The meat goes into the oven: This one’s a bit self-indulgent, but I had a very good year stretching my feature writing muscles this year in my paying gigs, between several book reviews for the NZ Listener magazine and writing for Radio New Zealand about stuff I love like barbecue restaurants, fans of weird movies, used book fairs, film festivals and more. Turn your passions into words, folks, and let’s all have a fine 2024!

Detective Kenneth Branagh is here to solve all of life’s mysteries

Every actor has a face that fits certain roles better than others. 

Kenneth Branagh is lots of things – an acclaimed Shakespearean whose film Henry V helped seal my lifelong love for the bard, a director of Marvel movies and action franchises, an Oscar-winning writer, an actor who slots nicely into big-budget productions from Oppenheimer to Harry Potter films to give them a touch of class. 

But my favourite Branagh as an actor (or Sir Kenneth, if you like) is when he’s solving a mystery or two. He’s an actor who feels born to mull over and solve crimes, to be the bloke at the end of the picture who tells the cast of characters who done it and why. 

He’s played two pretty iconic detectives – Agatha Christie’s Hercule Poirot in three movies, and the late Henning Mankell’s Scandi-noir police investigator Kurt Wallander in a series of excellent English-language TV adaptations. 

Heck, at the very start of his career 30+ years ago a baby-faced Branagh also served up a fine Hitchcockian noir homage with the twisty Dead Again, where he plays a detective who’s not quite what he seems. 

I enjoy watching him in all of them, for even when the material itself is a bit tatty, Branagh remains a cool, elegant centre, whether he’s the magnificently mustached Belgian Poirot or the tense, stressed Swede Wallander. Sir Kenneth excels at showing the mind at work solving whatever cases life throws at him. 

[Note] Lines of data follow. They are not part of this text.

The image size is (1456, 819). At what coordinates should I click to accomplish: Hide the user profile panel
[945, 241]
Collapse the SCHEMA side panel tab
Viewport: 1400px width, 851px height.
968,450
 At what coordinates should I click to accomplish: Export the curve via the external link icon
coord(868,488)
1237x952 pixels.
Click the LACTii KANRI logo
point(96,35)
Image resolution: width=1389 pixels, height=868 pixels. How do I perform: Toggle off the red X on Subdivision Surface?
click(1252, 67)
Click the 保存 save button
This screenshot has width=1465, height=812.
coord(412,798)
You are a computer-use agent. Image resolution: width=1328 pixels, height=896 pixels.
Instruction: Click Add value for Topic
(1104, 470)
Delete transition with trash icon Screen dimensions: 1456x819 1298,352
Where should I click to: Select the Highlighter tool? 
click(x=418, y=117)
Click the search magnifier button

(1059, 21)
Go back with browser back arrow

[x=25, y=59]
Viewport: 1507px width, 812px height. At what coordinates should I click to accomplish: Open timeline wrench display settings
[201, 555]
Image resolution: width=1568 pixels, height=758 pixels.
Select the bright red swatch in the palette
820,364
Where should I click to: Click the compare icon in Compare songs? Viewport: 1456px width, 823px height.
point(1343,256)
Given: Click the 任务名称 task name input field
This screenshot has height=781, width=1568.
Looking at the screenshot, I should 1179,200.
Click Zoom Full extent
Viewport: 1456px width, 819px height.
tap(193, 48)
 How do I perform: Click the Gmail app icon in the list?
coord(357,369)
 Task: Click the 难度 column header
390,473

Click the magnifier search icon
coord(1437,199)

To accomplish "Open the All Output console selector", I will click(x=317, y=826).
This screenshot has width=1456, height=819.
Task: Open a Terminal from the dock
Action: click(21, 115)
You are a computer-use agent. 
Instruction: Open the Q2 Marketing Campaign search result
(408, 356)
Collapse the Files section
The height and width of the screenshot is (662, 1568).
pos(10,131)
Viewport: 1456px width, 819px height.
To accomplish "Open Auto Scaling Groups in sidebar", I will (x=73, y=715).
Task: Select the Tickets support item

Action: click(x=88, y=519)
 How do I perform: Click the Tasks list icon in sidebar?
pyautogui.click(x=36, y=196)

Branagh’s Agatha Christie adaptations of Murder On The Orient Express, Death on the Nile and A Haunting In Venice became a bit of an unlikely low-key franchise the past few years. The star-studded let’s-solve-a-murder thrillers throw back to similar movies of the 1970s. They are more popcorn diversions than timeless classics, really, but I have fun watching every one of them. (Death On The Nile, hampered by very obvious pandemic shooting restrictions and a miscast Gal Gadot proving she really can only play Wonder Woman, is the weakest, while moody quasi-horror movie Haunting In Venice, which quietly slipped into release earlier this year, is quite solid.) Poirot is a classic character that Branagh brings a nice bit of haunted depth to, traumatised by his World War I experiences but animated by a firm sense of justice. 

The Wallander series introduced me to Mankell’s compulsively readable, dour novels, and the Swedish TV productions of them too. Set in an endlessly windswept, grim small-town Sweden, they’re dark but addictive like the best crime fiction. Branagh’s performance as the jittery Wallander, who never quite seems to get enough sleep, always holds my attention as he works his way to a haggard justice for crime’s victims. There’s a mood of exhaustion that hangs over Wallander which could be depressing, but somehow, it works for me, anchored by Branagh. 

However, for a man who’s tackled many British icons from Shakespeare on down, there’s one role I’d still love to see Sir Kenneth step into – give us a Sherlock Holmes, with, say, Alfred Molina as an excellent choice for his Watson. It doesn’t need to be some meta reinvention like Benedict Cumberbatch’s fine series.

Plonk us in Victorian England, give us a mystery or two to solve, and watch Sir Kenneth’s face go to work. As a filmmaking triple-threat, surely Sir Kenneth could write, direct and star in a Sherlock Holmes movie to add to his detective’s kit. 

Life is full of mysteries, after all, and we still need great detectives to solve it.